In Lincolnshire, the city approved the latest joined animal and human cemeteries where people can be buried near their favorite pet rather than having them cremated.
Some joined cemeteries even allow pets to be buried in the same plots as their owners. A lot of people think that they are going a little bit too far but the thing is people associate their pets with being part of the family so when people die they want to be with their family.
This particular trend has created a number of non-denomination burial sites for humans that are planning to use coffins that are biodegradable and plan to not care about plot lines or even headstones.

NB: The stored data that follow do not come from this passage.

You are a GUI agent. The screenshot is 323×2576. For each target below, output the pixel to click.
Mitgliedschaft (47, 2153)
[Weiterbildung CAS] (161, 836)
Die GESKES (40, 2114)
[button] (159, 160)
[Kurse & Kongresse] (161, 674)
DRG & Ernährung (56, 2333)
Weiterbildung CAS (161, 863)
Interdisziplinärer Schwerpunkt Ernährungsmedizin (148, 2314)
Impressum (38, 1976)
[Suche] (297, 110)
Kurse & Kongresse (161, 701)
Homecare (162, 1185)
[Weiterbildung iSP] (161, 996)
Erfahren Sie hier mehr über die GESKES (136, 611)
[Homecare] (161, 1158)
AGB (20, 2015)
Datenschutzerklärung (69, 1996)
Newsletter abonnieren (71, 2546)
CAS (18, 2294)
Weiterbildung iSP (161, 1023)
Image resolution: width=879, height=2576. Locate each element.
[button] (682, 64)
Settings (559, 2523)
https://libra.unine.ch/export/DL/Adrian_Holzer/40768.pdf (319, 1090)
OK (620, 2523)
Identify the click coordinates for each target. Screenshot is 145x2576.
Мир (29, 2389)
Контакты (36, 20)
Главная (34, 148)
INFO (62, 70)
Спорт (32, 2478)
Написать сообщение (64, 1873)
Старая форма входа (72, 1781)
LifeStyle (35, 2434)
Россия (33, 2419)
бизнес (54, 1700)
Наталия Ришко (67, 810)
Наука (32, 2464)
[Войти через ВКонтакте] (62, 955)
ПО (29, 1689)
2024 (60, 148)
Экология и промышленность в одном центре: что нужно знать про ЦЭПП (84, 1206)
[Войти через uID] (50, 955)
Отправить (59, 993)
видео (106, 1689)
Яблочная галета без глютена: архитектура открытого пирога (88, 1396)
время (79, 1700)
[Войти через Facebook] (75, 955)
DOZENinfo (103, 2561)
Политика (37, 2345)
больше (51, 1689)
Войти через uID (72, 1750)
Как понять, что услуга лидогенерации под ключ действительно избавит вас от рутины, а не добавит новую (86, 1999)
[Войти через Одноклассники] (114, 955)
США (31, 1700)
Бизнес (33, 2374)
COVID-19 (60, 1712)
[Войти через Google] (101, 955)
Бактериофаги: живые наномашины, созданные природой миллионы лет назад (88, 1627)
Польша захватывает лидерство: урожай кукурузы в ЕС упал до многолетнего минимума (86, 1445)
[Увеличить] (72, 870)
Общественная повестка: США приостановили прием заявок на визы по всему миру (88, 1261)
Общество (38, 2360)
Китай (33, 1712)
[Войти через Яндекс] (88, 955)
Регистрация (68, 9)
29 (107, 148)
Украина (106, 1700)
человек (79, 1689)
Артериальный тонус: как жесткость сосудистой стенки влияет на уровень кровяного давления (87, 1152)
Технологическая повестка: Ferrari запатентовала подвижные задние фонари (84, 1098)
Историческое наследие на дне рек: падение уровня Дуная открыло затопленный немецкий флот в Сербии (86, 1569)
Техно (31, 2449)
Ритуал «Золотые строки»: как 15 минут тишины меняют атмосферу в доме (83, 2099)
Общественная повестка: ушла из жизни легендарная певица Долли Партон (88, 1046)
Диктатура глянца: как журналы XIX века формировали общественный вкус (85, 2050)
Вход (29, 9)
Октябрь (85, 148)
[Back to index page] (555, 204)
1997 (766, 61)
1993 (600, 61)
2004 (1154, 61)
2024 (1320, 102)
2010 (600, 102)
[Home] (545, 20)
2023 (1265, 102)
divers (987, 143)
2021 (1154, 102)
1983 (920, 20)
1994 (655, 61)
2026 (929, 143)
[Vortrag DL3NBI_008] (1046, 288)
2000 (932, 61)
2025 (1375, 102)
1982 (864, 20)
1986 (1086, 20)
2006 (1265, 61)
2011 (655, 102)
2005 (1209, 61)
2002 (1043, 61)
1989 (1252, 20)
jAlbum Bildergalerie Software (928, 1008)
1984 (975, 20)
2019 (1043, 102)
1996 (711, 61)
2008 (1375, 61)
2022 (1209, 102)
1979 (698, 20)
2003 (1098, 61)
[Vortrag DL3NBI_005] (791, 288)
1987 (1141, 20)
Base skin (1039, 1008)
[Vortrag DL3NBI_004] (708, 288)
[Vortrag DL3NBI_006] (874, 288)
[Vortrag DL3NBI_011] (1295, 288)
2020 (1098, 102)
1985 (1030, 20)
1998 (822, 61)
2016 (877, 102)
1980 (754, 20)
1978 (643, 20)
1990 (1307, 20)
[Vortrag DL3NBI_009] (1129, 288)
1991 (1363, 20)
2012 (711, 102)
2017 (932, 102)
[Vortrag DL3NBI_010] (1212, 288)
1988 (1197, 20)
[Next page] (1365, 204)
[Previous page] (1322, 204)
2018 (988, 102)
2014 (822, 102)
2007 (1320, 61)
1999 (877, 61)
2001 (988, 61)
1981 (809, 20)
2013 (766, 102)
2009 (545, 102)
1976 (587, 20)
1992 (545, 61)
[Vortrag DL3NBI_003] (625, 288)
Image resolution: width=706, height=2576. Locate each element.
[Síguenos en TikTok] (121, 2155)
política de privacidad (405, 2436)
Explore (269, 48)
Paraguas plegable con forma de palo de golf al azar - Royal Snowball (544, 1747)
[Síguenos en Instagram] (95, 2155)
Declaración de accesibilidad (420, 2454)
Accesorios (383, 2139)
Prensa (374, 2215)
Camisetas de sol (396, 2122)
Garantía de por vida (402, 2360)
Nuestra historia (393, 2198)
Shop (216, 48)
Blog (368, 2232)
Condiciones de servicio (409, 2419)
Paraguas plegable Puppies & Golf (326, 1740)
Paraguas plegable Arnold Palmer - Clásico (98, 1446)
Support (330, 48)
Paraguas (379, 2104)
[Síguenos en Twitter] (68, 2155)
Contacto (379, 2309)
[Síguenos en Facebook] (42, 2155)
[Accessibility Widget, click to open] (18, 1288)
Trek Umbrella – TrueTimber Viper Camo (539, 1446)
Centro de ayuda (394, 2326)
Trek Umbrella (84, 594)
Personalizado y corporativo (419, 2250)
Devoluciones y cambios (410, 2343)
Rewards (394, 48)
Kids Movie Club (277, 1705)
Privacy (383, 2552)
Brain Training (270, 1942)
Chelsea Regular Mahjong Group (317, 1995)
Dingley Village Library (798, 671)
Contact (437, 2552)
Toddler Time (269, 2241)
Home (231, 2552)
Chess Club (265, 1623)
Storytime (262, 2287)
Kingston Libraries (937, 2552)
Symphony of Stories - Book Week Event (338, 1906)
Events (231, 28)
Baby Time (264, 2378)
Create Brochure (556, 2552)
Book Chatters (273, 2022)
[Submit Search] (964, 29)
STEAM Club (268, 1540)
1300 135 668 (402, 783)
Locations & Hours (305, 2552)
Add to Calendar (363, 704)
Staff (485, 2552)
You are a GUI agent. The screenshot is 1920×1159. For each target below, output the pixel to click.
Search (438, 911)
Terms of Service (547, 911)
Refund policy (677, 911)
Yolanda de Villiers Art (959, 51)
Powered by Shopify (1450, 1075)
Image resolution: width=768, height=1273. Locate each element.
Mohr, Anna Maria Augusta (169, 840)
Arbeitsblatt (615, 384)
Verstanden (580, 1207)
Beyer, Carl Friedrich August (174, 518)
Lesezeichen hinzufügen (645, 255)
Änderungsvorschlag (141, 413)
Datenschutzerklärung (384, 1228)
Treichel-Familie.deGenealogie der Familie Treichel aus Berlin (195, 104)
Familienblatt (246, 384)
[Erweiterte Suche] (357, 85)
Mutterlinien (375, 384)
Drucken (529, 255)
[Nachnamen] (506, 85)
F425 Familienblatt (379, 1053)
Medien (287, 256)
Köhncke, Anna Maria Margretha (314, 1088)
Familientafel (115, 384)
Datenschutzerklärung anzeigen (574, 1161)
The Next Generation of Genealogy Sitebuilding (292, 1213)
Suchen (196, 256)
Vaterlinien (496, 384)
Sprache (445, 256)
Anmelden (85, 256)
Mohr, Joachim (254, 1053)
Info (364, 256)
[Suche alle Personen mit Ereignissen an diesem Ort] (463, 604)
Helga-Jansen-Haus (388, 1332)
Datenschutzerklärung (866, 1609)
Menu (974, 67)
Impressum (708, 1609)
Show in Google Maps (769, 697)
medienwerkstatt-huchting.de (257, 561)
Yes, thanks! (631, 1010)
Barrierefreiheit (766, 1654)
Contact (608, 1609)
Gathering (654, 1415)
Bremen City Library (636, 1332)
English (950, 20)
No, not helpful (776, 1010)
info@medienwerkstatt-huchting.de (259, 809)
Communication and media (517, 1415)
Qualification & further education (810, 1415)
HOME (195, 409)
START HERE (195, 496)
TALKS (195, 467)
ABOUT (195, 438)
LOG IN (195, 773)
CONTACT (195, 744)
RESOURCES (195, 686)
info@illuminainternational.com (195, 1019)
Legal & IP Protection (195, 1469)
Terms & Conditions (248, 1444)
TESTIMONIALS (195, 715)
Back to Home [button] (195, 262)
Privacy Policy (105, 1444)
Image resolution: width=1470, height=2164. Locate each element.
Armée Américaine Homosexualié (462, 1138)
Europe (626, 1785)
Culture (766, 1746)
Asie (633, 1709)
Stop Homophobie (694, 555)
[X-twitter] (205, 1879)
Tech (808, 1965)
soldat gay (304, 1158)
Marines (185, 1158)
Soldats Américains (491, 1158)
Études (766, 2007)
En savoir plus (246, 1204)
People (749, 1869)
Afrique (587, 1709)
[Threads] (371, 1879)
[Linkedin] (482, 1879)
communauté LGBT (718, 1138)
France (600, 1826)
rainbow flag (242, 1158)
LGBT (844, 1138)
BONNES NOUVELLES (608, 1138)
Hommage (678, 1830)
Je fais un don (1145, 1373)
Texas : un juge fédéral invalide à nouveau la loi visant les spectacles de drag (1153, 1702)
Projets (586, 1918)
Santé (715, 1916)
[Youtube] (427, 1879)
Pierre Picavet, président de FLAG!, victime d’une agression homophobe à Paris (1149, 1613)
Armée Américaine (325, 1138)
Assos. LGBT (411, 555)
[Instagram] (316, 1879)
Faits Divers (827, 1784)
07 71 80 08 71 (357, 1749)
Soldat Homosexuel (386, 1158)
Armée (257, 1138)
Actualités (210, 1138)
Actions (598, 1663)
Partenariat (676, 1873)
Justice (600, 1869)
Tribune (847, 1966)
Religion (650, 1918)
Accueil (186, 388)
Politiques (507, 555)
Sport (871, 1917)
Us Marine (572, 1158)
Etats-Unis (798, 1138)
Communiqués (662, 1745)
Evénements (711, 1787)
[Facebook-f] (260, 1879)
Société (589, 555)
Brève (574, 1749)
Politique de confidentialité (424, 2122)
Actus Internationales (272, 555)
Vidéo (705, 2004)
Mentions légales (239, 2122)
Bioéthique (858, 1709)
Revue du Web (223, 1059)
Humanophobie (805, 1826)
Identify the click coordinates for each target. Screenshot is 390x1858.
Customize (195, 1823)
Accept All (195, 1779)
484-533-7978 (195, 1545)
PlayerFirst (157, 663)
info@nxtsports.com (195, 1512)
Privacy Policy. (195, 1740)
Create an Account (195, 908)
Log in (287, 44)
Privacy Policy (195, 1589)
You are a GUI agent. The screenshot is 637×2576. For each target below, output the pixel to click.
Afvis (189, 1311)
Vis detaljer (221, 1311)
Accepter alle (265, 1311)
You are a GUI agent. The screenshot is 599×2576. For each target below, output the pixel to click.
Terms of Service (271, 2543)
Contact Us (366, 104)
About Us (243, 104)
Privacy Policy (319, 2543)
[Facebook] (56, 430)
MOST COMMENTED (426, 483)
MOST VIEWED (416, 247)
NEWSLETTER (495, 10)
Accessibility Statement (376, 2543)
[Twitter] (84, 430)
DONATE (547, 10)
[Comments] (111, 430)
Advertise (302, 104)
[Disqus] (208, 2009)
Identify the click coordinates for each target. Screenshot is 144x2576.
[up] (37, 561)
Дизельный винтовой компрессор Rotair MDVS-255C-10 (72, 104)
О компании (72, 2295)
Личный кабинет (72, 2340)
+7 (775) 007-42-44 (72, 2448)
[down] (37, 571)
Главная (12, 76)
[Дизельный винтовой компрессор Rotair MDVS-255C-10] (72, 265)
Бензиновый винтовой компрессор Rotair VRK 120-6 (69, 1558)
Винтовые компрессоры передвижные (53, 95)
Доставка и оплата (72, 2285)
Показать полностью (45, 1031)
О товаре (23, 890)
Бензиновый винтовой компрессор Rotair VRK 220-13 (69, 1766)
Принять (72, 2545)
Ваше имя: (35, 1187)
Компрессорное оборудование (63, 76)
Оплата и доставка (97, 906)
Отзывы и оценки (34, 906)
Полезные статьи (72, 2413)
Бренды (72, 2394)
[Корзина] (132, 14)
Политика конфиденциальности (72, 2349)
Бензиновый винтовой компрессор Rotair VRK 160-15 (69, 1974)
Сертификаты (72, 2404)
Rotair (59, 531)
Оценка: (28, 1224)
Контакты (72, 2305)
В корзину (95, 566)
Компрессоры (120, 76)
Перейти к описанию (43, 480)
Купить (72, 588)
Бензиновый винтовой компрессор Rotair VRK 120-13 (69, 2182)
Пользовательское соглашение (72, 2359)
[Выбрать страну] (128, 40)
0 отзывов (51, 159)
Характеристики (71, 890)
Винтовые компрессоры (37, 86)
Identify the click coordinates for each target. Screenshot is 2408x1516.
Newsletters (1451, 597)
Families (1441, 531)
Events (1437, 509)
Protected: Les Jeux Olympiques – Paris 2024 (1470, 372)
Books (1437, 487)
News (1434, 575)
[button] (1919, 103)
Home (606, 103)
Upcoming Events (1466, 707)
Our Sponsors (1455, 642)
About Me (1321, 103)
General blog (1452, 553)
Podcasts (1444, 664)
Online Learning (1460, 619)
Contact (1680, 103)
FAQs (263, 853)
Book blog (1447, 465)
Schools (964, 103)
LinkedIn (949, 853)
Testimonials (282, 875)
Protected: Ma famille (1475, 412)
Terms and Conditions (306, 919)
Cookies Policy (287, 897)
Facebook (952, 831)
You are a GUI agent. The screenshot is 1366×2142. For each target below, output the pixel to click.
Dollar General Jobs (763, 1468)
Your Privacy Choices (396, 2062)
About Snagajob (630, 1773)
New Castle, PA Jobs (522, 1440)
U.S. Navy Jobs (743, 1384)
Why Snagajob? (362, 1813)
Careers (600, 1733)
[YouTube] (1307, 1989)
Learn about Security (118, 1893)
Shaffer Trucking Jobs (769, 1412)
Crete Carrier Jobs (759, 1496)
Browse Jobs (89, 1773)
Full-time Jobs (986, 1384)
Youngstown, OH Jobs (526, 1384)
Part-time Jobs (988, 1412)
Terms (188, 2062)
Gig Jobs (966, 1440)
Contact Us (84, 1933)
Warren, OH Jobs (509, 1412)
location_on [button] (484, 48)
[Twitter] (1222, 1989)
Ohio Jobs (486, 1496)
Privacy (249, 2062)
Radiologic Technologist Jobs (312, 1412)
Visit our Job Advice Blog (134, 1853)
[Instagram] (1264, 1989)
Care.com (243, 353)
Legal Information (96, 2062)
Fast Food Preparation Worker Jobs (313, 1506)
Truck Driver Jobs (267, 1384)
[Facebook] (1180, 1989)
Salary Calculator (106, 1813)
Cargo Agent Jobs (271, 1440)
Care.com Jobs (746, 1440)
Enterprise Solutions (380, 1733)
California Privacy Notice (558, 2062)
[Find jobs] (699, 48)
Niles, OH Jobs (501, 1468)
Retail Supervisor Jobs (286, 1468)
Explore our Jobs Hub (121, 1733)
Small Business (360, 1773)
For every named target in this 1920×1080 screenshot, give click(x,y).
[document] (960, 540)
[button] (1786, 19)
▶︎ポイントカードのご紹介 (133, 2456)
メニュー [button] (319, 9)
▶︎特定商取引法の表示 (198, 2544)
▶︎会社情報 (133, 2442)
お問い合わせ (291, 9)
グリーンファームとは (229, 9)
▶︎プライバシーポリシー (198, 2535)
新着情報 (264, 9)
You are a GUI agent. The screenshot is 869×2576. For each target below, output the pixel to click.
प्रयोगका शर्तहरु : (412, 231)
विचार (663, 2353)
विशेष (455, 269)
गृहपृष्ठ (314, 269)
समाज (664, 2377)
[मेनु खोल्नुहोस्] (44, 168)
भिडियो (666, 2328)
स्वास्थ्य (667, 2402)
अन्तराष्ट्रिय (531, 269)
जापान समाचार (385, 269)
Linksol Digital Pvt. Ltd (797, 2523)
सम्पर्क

This particular type of cemetery makes it easier for people to get buried with their pets because there is no set layout for the whole cemetery.
There are a lot of people that are taking advantage of “natural” burial spots and these are slowly becoming increasingly popular.
In Penwith, west Cornwall, Penny Lally, a manager for a pet crematorium, says that in her cemetery there are about thirty owners that were buried alongside their favorite animals and the place has gained around one hundred and twenty bookings for future use.
Carole Mundy, who is a customer of Penny Lally, has already reserved a plot for her and her husband, and the plot that they reserved is right next to their golden retriever who died in February 2008.
In Britain there are an estimated one and half million dogs that die each year, and only a few have been given the option of joined burial with their masters.
Around three hundred thousand of those cats and dogs are buried in their master’s garden and around a thousand in cemeteries and also a hundred thousand are being cremated.
Cremation is popular because of the fact that is cheaper than having to buy a plot. It usually costs between seventy to two hundred pounds while buying a plot for a dog or cat can reach to around two thousand pounds.
Pet cemeteries have to follow strict environmental standards that are being monitored by the department for the environment and rural affairs.
The grieving process for a pet that has recently died has proven to be very hard for a lot of people because they treat their pets as if it were a human being.
It is okay to have a pet cemetery so that pets can have a pretty decent burial site but being buried in a cemetery where humans are also being buried is just completely may seem a bit too much.
In the end, people are tempted to make the best of what their money can buy so cemeteries are free to indulge their clients with everything they might need, provided it generates a profit.